The development of the third molar was regularly monitored during the retention period. Because of the lack of root development, invasive surgical opening was not attempted. Instead, close monitoring of the root development was crucial for possible intervention for molar uprighting. Surprisingly, however, after 2 years, at the age of 16, the right mandibular third molar naturally erupted in contact with the distal surface of the second molar.

There are various theories about the mechanism of tooth eruption.^10,11 The gubernaculum dentis, root formation, tooth crown, and dental follicle play an essential role in tooth eruption. Cahill and Marks¹⁰ reported that the dental follicle was the only structure that affected tooth eruption. The dental follicle enlarged the eruption pathway by bone resorption and formed new bone at the base of the bony crypt. The coronal part of the dental follicle was responsible for alveolar bone resorption and the basal part for alveolar bone formation.¹¹ Through retrospective study, many researchers reported that most mandibular third molars replaced the second molars appropriately in second molar extraction cases.^12,13 However, De-la-Rosa-Gay et al.¹³ found that the older the patient or the higher the Nolla stage, the less successfully teeth erupted. In addition, Russell et al.¹⁴ showed that having enough space did not guarantee the eruption of an impacted mandibular third molar. Despite the controversy over the effect of root maturation on the successful eruption of impacted third molars, the present case clearly exhibited a difference between the right and left sides. Because the right side showed very favorable eruption, it is conceivable that creating sufficient space on the mesial side may have contributed to normal eruption. In contrast, the left third molar was fully impacted at the end of treatment (Figure 12). Eruption of the tooth resulted from the tight coordination of both the bone resorption on the occlusal side and root formation apically. Also, it is known that induction of bone resorption on the occlusal side is a centrally regulated process by multiple secretory cytokines, including colony-stimulating factor, interleukin, and so forth, which may have happened during the follow-up period.¹⁵ Hence, early mesial displacement of the mandibular right second molar may have contributed to normal eruption of the third molar. The superimposition of the panoramic views depicts the eruption pattern of the respective right and left third molars (Figure 13).

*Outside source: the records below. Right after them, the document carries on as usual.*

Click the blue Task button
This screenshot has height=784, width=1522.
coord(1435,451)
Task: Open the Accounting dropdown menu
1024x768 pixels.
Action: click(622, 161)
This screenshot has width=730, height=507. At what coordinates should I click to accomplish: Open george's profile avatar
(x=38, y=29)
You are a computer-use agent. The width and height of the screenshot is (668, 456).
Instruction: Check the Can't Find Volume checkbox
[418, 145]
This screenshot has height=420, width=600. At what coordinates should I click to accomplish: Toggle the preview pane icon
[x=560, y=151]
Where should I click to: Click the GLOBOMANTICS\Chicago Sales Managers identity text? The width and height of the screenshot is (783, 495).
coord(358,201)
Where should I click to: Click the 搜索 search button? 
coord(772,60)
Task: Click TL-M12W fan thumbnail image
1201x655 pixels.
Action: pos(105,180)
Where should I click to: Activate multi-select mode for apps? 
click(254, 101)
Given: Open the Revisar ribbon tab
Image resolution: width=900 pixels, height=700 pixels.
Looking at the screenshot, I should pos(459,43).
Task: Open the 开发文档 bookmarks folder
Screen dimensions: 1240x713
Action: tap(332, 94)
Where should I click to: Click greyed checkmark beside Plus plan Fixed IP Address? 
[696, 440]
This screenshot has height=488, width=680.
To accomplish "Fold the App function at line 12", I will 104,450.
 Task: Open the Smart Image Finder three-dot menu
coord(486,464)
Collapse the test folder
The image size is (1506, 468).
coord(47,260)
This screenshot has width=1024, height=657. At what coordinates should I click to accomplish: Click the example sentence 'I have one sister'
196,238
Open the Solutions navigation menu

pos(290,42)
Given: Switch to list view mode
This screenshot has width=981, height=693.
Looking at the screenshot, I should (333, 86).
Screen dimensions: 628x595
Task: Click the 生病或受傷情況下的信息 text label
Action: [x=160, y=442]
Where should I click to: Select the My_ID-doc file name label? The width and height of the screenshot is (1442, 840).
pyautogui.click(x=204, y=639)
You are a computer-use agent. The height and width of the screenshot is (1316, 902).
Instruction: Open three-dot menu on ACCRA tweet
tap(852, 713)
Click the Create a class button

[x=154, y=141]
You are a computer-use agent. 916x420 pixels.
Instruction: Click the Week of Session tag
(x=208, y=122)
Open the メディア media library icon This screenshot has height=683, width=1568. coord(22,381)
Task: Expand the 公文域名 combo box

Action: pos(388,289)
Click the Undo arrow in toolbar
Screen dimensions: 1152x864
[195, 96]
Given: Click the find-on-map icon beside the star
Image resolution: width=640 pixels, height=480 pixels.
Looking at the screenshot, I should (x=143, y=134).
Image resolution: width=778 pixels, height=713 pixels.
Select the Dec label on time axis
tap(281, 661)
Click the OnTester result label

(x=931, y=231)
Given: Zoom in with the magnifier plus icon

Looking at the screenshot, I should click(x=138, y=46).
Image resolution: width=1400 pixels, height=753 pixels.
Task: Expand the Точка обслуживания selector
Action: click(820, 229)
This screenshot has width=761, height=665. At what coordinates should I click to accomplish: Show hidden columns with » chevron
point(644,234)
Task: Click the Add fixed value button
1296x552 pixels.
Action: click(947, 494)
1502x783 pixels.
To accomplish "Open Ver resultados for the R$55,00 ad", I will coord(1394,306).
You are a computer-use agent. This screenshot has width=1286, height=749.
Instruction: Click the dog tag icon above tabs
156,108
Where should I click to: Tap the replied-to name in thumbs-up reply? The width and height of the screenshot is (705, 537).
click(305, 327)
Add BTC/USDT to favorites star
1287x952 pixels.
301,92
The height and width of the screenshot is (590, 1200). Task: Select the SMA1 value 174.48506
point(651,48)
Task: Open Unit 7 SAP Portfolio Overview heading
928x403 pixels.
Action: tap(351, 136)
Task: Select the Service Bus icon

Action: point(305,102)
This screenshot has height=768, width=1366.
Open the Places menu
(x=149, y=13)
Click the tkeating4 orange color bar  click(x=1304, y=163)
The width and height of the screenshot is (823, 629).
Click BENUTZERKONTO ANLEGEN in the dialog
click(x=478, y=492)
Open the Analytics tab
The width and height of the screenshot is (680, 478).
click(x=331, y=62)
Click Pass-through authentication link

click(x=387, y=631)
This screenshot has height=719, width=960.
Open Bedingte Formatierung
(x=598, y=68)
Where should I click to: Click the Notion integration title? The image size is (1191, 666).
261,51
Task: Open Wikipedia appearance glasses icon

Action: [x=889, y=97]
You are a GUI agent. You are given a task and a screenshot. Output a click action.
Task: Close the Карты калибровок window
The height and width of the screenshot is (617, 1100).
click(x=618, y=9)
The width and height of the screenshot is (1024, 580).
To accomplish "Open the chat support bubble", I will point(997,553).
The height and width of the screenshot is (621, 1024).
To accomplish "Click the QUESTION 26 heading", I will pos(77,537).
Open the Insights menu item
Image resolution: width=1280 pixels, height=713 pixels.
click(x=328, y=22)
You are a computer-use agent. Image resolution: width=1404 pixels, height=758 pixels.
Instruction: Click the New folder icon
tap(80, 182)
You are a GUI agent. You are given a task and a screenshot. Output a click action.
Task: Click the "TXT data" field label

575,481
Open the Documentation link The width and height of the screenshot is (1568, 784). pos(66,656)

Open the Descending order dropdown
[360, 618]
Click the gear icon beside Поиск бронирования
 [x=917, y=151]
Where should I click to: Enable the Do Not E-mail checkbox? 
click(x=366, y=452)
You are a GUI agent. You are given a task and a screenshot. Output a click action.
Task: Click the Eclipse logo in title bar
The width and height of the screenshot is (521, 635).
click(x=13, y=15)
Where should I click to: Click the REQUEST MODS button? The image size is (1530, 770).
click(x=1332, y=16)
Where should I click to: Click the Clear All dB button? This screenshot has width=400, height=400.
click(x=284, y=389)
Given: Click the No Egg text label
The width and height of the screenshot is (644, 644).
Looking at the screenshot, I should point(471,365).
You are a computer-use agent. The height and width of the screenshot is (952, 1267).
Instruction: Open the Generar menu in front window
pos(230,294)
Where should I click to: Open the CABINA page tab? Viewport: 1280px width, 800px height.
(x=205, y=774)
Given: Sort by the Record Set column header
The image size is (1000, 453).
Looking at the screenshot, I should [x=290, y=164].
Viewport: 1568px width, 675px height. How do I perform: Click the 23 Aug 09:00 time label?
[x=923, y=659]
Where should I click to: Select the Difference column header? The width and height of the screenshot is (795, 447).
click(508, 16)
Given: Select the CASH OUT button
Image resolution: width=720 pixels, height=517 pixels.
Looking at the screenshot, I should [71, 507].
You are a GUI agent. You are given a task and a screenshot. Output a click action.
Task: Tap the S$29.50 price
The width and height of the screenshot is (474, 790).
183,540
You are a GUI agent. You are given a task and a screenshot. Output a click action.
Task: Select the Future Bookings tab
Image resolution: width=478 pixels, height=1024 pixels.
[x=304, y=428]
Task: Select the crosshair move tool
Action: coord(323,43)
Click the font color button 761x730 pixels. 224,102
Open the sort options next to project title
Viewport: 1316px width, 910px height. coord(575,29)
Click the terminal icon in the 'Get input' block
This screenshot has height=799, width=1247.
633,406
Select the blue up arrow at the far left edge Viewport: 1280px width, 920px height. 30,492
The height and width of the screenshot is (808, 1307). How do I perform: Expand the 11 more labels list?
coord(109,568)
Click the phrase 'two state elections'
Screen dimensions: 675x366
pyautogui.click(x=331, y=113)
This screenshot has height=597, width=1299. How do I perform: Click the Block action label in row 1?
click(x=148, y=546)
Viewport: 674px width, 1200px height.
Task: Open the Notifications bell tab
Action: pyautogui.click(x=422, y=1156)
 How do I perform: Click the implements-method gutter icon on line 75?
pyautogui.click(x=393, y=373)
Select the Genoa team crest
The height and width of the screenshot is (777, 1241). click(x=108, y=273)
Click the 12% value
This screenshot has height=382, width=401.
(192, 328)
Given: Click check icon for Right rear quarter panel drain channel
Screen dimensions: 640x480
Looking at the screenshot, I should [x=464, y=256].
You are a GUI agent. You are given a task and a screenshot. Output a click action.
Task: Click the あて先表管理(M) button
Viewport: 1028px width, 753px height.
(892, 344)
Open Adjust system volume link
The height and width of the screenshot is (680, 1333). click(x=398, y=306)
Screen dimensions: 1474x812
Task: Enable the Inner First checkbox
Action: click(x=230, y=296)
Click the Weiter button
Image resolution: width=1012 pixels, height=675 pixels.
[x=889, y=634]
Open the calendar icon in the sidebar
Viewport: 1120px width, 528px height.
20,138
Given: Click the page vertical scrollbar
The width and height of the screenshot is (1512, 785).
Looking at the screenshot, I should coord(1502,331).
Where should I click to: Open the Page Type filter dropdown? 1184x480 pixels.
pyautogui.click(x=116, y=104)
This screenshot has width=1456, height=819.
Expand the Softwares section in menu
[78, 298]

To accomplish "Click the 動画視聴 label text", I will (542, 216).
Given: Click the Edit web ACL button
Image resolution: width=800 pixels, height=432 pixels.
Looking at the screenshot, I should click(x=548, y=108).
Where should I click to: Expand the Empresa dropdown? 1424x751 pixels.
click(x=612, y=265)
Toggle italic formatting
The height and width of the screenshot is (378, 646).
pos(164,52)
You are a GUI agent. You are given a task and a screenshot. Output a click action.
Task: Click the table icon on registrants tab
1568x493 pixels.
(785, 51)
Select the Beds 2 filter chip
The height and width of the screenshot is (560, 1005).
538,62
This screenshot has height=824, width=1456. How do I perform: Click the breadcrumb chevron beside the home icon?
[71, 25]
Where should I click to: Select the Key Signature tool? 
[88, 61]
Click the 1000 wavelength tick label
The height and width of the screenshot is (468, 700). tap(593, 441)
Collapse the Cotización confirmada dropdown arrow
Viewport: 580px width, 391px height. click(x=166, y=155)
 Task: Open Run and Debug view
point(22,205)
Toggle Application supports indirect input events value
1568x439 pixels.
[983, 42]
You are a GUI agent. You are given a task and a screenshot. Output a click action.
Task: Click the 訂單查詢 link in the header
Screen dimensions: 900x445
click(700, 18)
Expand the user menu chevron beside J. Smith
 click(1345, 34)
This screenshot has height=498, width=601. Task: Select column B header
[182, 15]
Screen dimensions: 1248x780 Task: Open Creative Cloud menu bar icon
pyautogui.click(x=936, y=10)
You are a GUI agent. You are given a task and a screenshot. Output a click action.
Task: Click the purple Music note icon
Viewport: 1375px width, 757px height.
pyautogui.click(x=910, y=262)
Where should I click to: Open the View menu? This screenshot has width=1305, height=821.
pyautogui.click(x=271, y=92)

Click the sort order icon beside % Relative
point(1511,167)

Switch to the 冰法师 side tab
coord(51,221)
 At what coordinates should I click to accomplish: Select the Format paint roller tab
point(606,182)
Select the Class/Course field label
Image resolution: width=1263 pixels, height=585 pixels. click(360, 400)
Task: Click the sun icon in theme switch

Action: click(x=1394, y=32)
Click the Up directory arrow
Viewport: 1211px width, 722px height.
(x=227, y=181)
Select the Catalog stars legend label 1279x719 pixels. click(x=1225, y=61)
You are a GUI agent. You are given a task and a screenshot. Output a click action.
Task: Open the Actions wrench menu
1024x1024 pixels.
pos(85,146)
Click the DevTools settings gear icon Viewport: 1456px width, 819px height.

In summary, it can be claimed that protraction of the right mandibular second molar created a favorable environment for third molar development. The tooth germ of the mandibular third molar was in the early stages of development (less than Nolla stage 4). As mentioned previously, the eruption of the tooth was regulated by the dental follicle, starting when calcification of the crown was completed. The third molars of the patient followed this timetable.

In addition, the left mandibular canal was limiting the development of the third molar root. Typically, the basal part of the dental follicle produces the alveolar bone and facilitates eruption. In this patient's case, the left third molar could not erupt, and bone formation below the dental follicle might have affected the position and shape of the mandibular canal (Figure 12). This pattern was similar to a previous study showing that when eruption failed, the roots grew inferiorly to penetrate the mandibular canal.¹¹

Overall, active orthodontic treatment in this case contributed to (1) restoration of the vertical bone defect, (2) correction of the severe Class II relationship, and (3) normal root development and eruption of the third molar, eliminating the need for any prosthetic rehabilitation of the defect observed in the beginning.

CONCLUSIONS

• In this case report, the right mandibular third molar successfully erupted in a proper position by itself after protraction of the second molar.

• For the third molar to erupt successfully, enough space was essential.

• A favorable intraosseous movement of the tooth germ occurred when the development was in its early stage.

• By early replacement with the adjacent second molar, the alveolar bone defect of the ankylosed first molar was restored.